Das Land der armen Leute 6

Als es mich zur Zeit der schweren Not des Nachwinters von 1852 hinaus auf die Rhön getrieben hatte zu den armen Leuten, schrieb ich unter andern folgende Sätze nieder, die hier als eine summarische Rückschau auf das bisher Gesagte eine Stelle finden mögen:
Es lag eine dunkle Wolke auf den Bergen, und wo der Sturm das Gewölk zuzeiten zerriß, schaute ich von meiner schnee- und eisbedeckten hohen Warte auf beschneite Bergkuppen hinab und in winterstarre Talgründe, in denen die Hütten der Dörfer ausgestreut lagen, grau und formlos, gleich den Basaltblöcken ringsumher, daß das Auge die einen von dem andern nicht zu unterscheiden vermochte.
Ich stand auf dem Arnsberge, einem steilen Basaltkegel der Rhön, der mitten inne liegt zwischen zwei der ärmsten Striche des Gebirges, dem Dammersfeld und der Kreuzberggruppe, gleich einem Wartturme vor den Toren dieser Hofburg der Armut und des Elendes. Es war aber am 28. März dieses Jahres, am Tage Mariä Verkündigung, und drunten im Maingrunde war heute ein lauer, sonniger Frühlingstag. Heitere Menschen werden ins Freie geströmt sein, um sich an dem ersten Gezwitscher der Vögel, an den ersten Veilchen und dem blauen Himmel zu erfreuen, und nur im Hintergrund erblickten sie einen dämmernden, wogenden Nebel, der das Gebirge verhüllte. Das ist der große düstere Vorhang, der sich in jedem Frühjahr an warmen, klaren Märztagen vor der weitgedehnten Basaltkette der Rhön, des Vogelsberges und des Westerwaldes niedersenkt, und die wenigsten Talbewohner wissen, wieviel Eis und Schnee, Hunger und Kummer, Seufzer und Tränen dieser Vorhang jahraus, jahrein verbergen muß. Gleich einer zyklopischen Schutzmauer schließen die drei Gebirgszüge von der Südwestspitze Thüringens bis zum Siebengebirge den gesegnetsten Winkel Deutschlands, den Rheingau und den untern Maingrund, schirmend gegen Norden und Osten ab. Hier trifft der Nordsturm den armen Kartoffelbauer dreifach, damit der rheinische Weinbauer die Rebe während des kältesten Winters frei am Pfahle kann stehen lassen und sie nicht gleich dem schwäbischen Winzer mühselig loszupfählen, umzulegen und mit dem Winterbett einer Erdscholle zu decken braucht; hier werden im Sommer die übermächtigen Regenmassen zurückgehalten, damit sie den Wein auf den südlichen Rebenhängen nicht in Wasser verwandeln; es sind diese drei Bergketten zwei Dritteile des Jahres mit dem Fluch eines hochnordischen Klimas beladen, damit uns der Rhein- und Maingrund ein Italien in Deutschland vordichten könne. In diesen Bergen und ihrem rätselhaft abenteuerlichen Widerspiel zu den umliegenden Gauen hat es die Natur mit Lapidarbuchstaben schriftlich gegeben, daß die Ungleichheit das oberste Grundrecht aller organischen Entwicklung sei.

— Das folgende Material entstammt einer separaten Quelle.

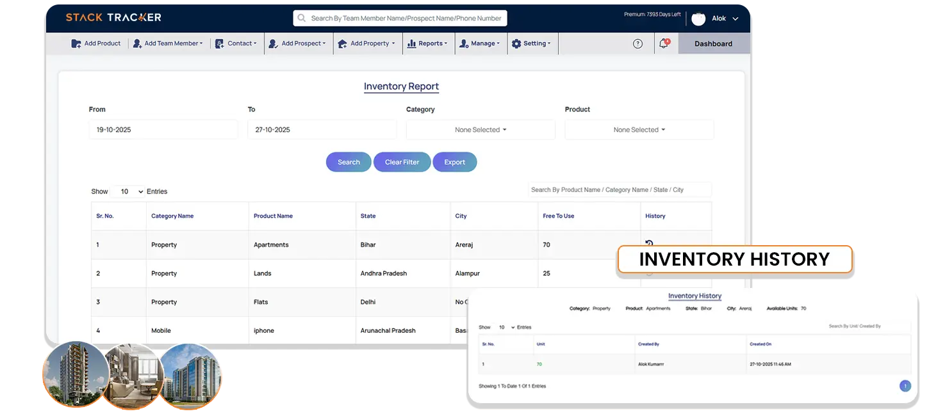Click the user avatar icon beside Alok

tap(698, 19)
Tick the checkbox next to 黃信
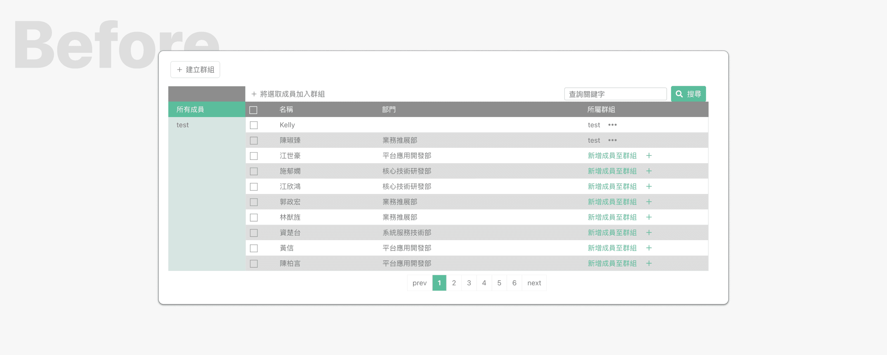The image size is (887, 355). point(254,248)
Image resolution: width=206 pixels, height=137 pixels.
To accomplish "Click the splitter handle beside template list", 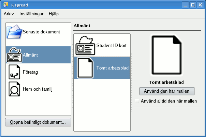I will [132, 82].
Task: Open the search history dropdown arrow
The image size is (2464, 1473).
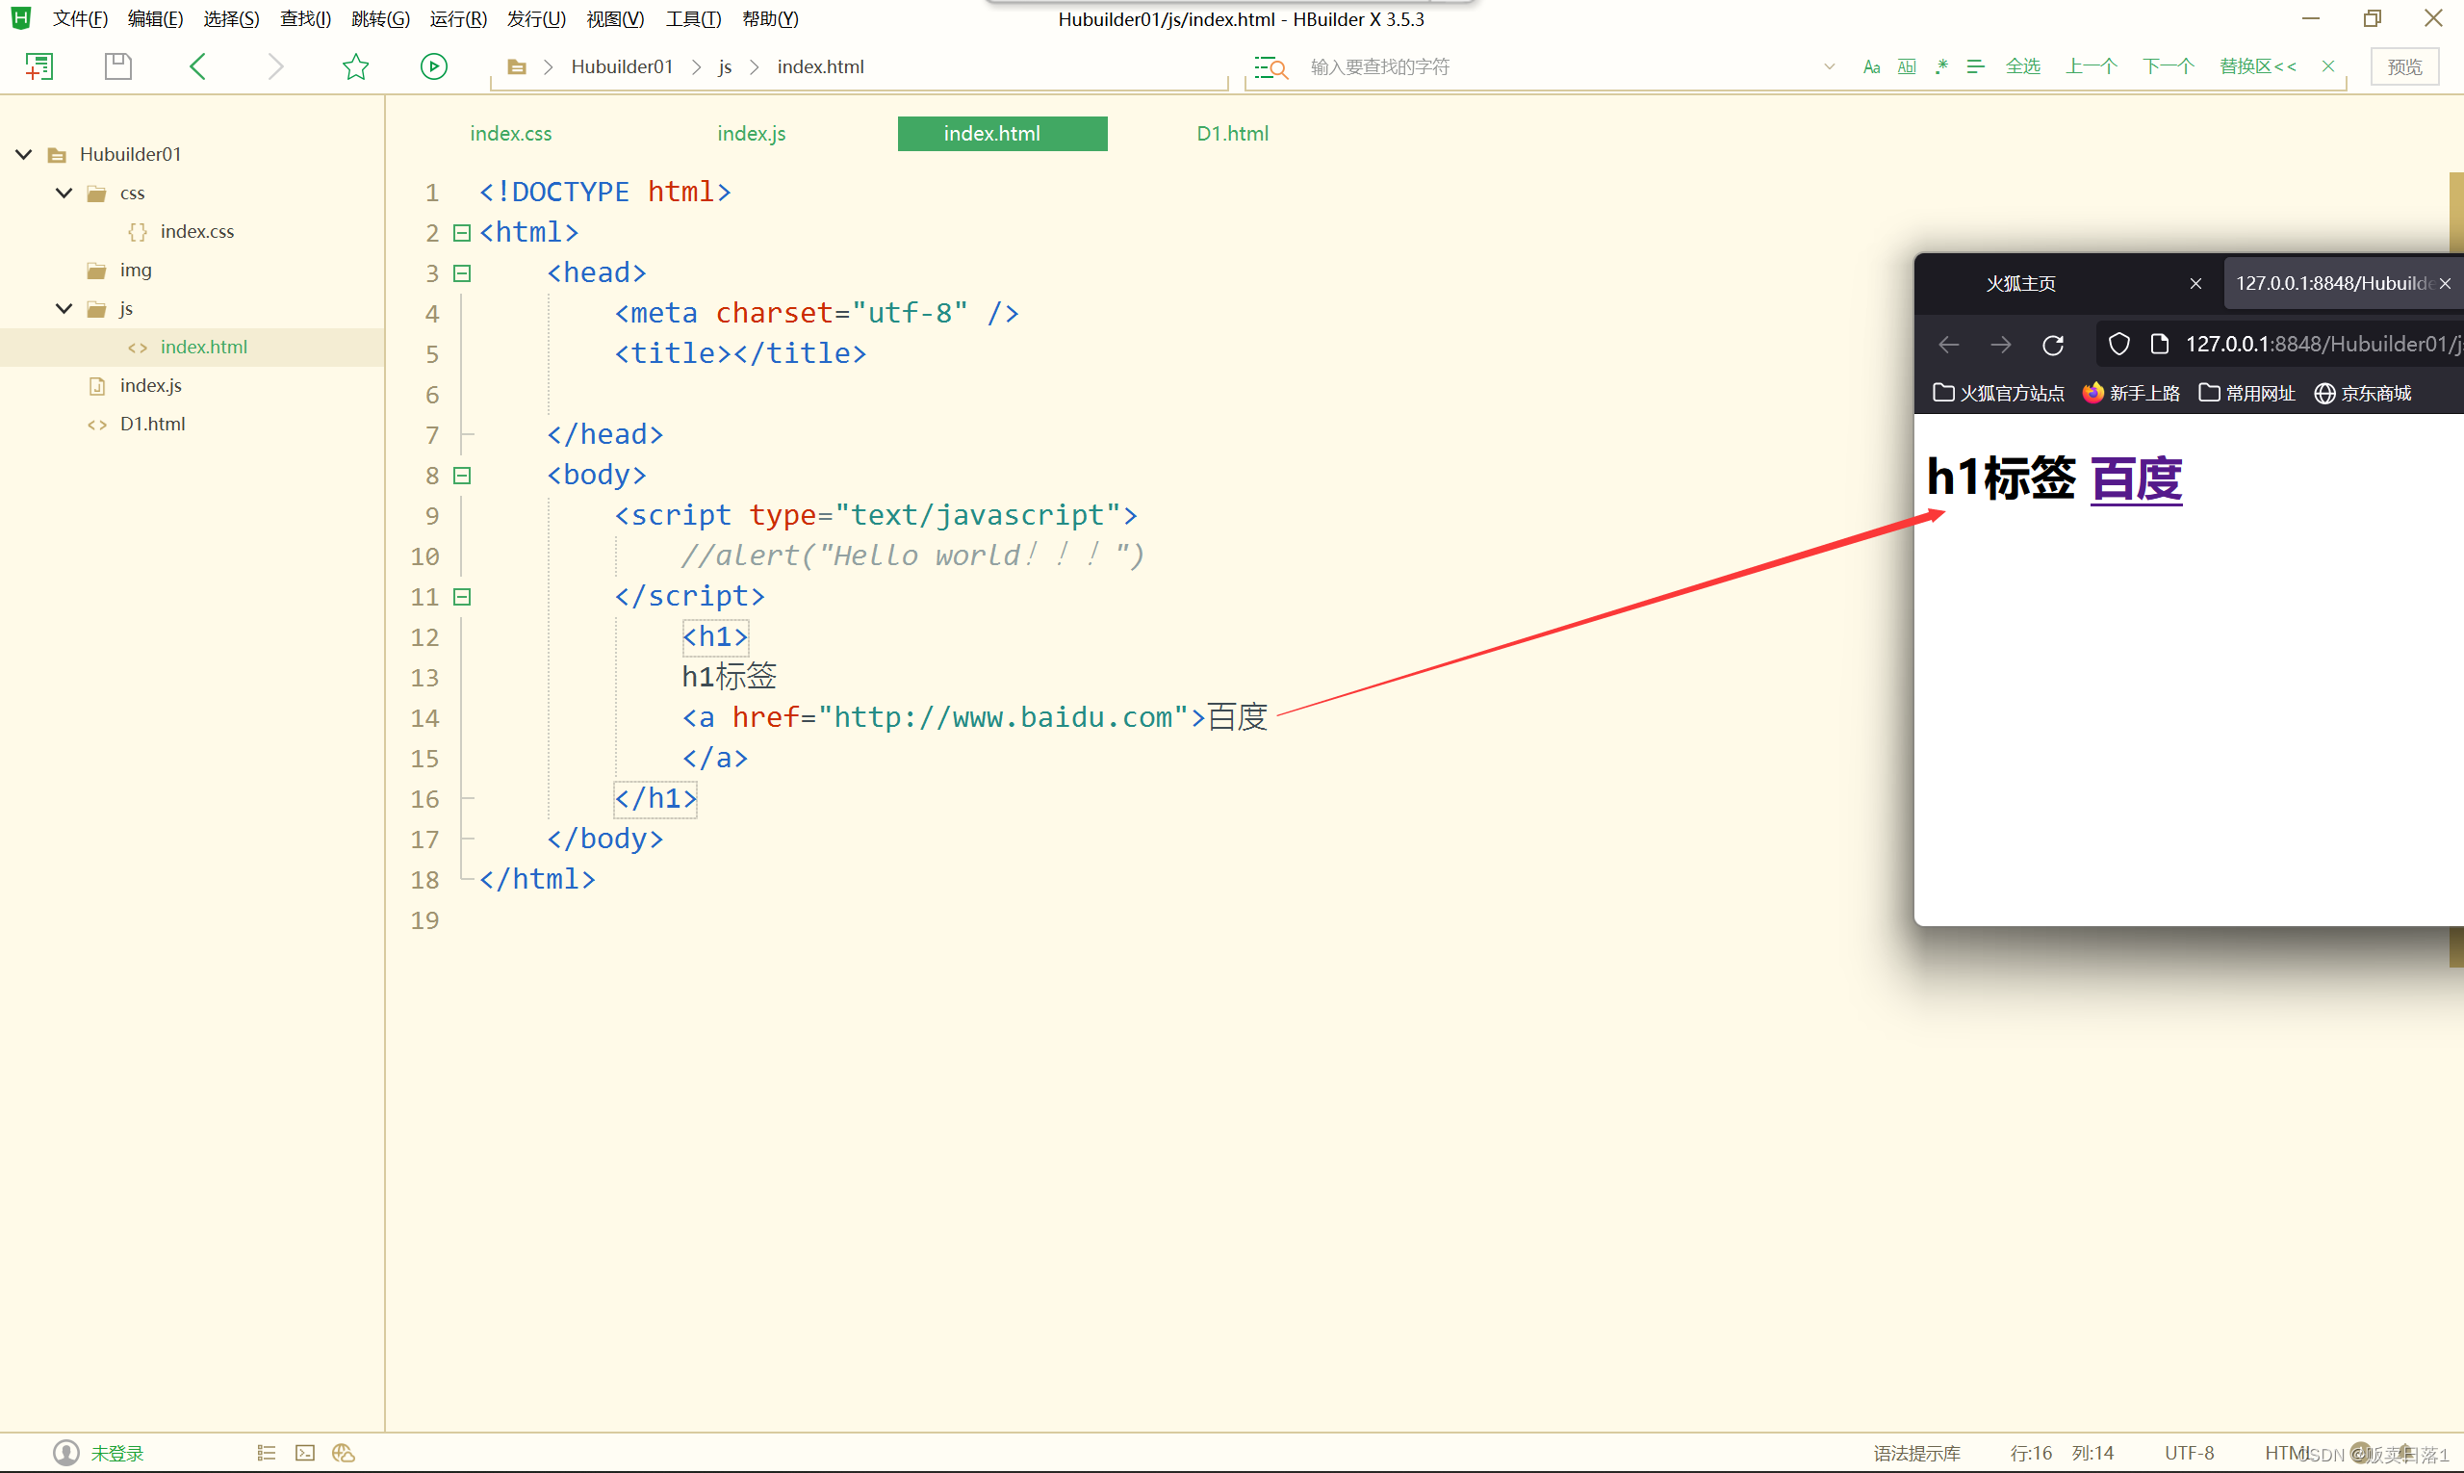Action: click(x=1829, y=67)
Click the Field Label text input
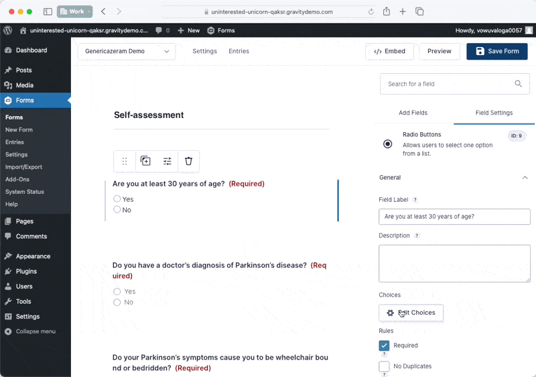Image resolution: width=536 pixels, height=377 pixels. 454,217
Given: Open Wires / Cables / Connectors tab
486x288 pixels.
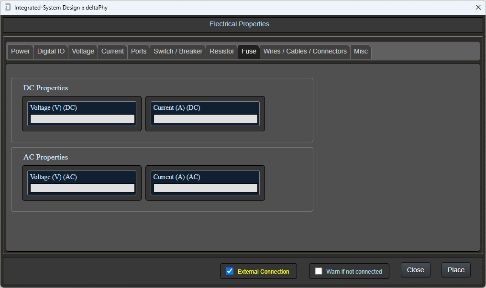Looking at the screenshot, I should (305, 52).
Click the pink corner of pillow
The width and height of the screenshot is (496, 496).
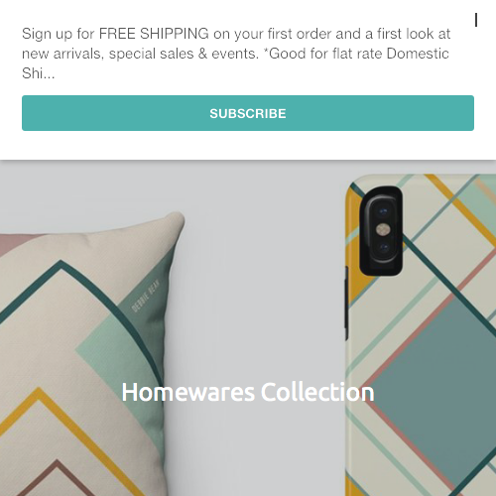pyautogui.click(x=15, y=244)
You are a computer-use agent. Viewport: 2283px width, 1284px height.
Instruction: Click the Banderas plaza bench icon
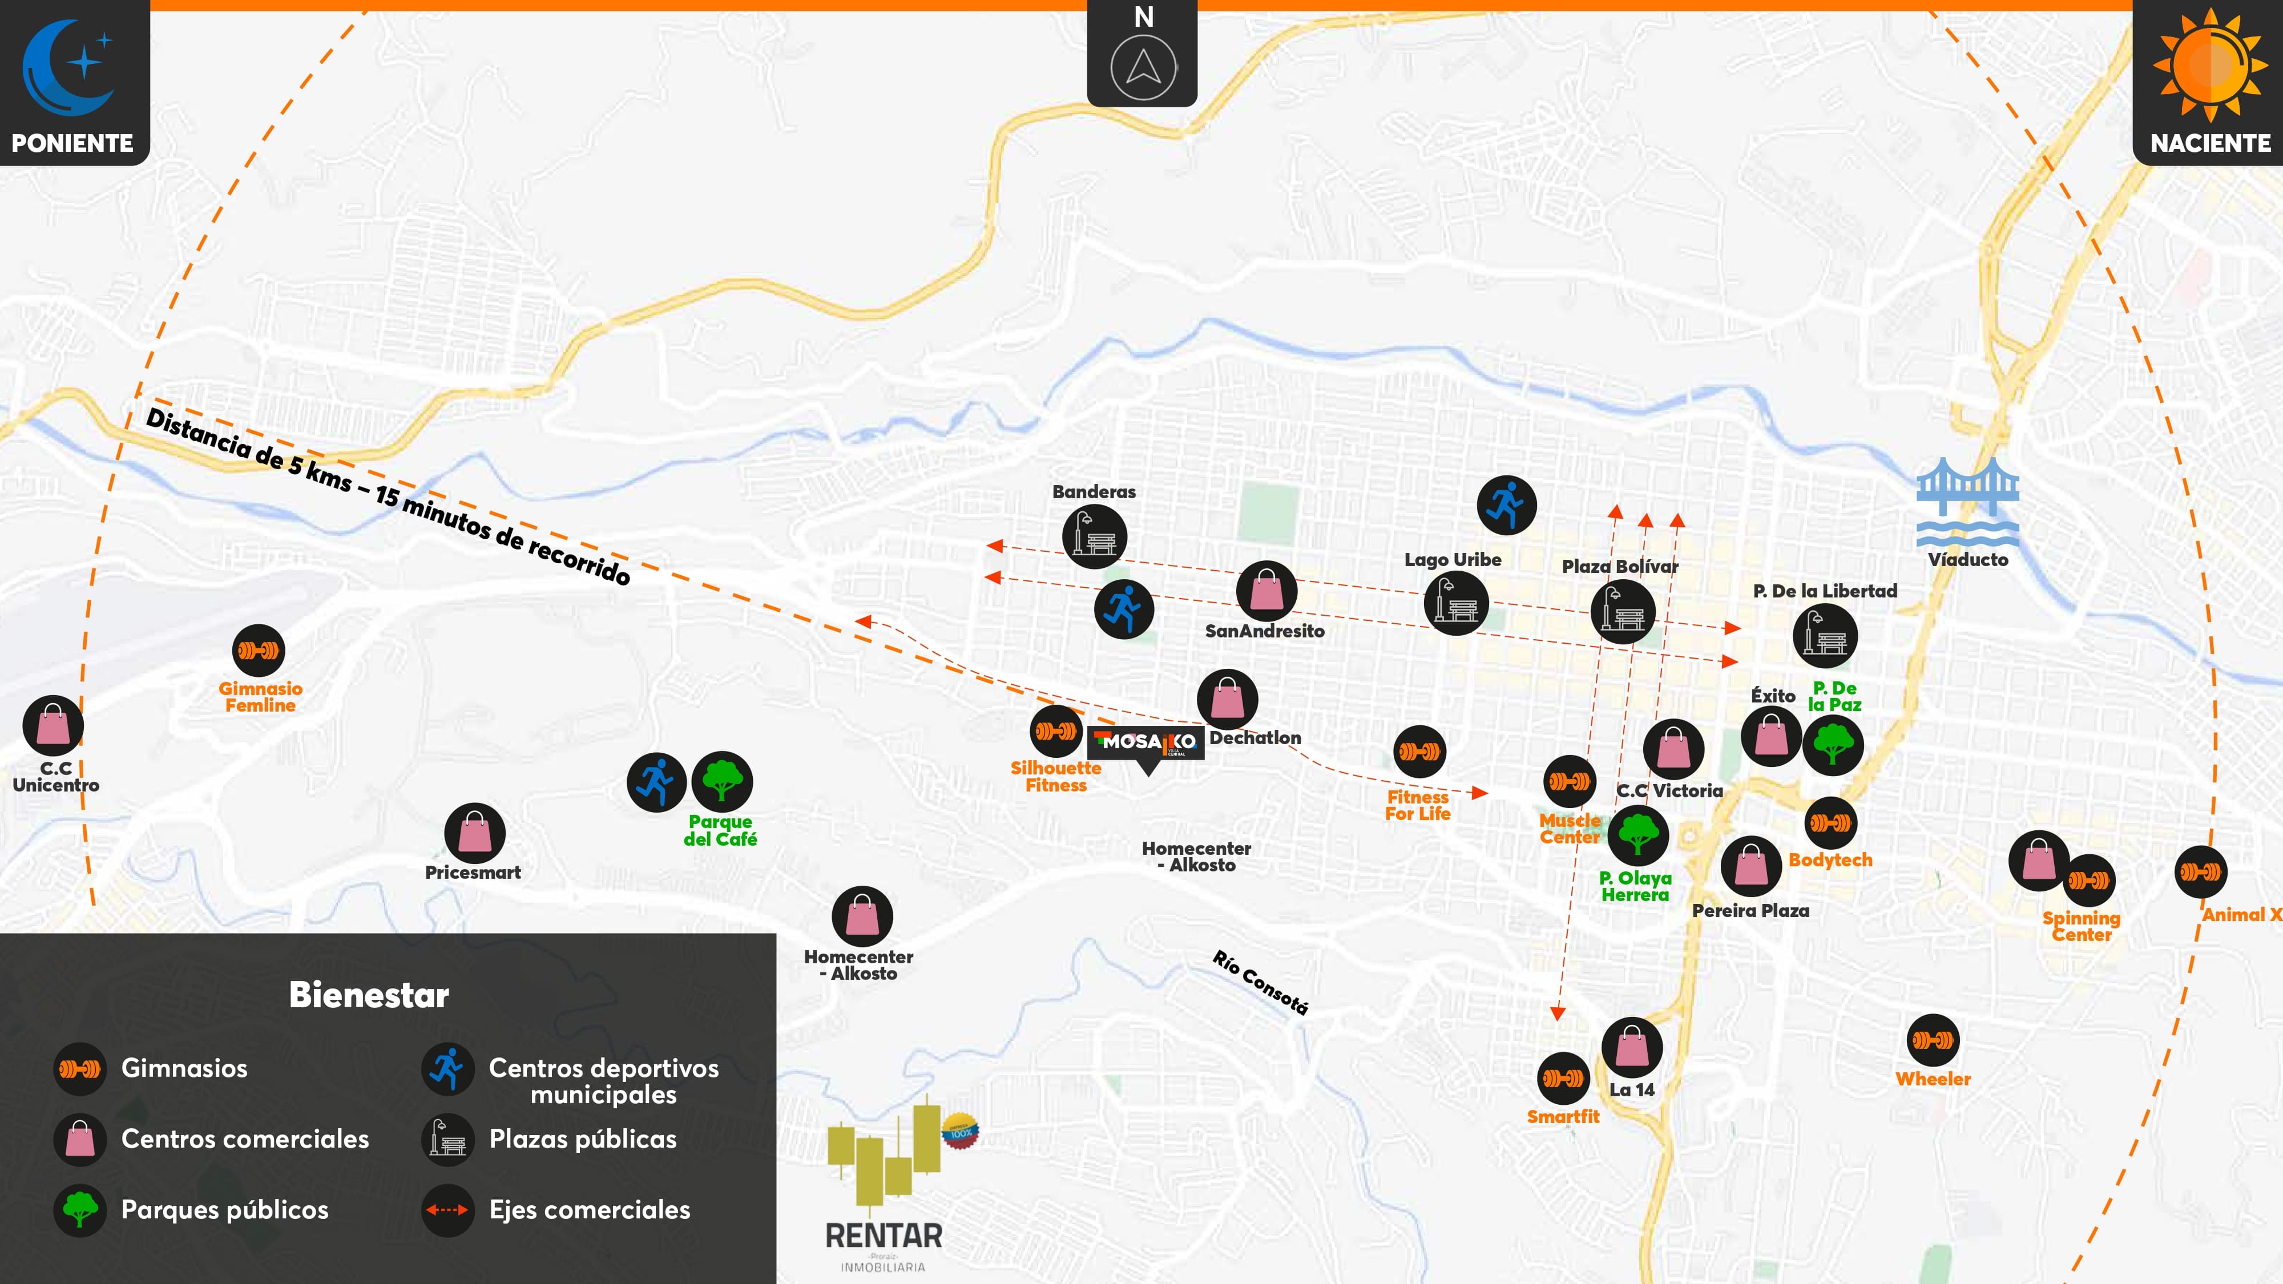pyautogui.click(x=1095, y=536)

Frühling und Winter lagen hier so eng zusammengerückt, wie man es außerdem nur auf den Alpengebirgen des Südens finden wird. Vor drei Stunden noch hatte ich unten im Brendtale geglüht vor Sonnenhitze, daß ich kaum den  Mantel ertragen konnte, während bei dem Dorf Oberweißenbrunn am Fuß des Arnsberges mein Bart bereits vereist und fest gefroren war, und hier oben aus dem Gipfel bei der eisigen Nordluft und dem fußtiefen Schnee eine plötzliche Ermattung mir trotz dem Mantel den sichern Tod des Erfrierens gebracht hätte. Der bayerische Topograph Walther erzählt von einem russischen Soldaten, der im Wonnemond erfroren ist auf diesen Bergen, die im Durchschnitt nicht viel höher liegen als die Stadt München.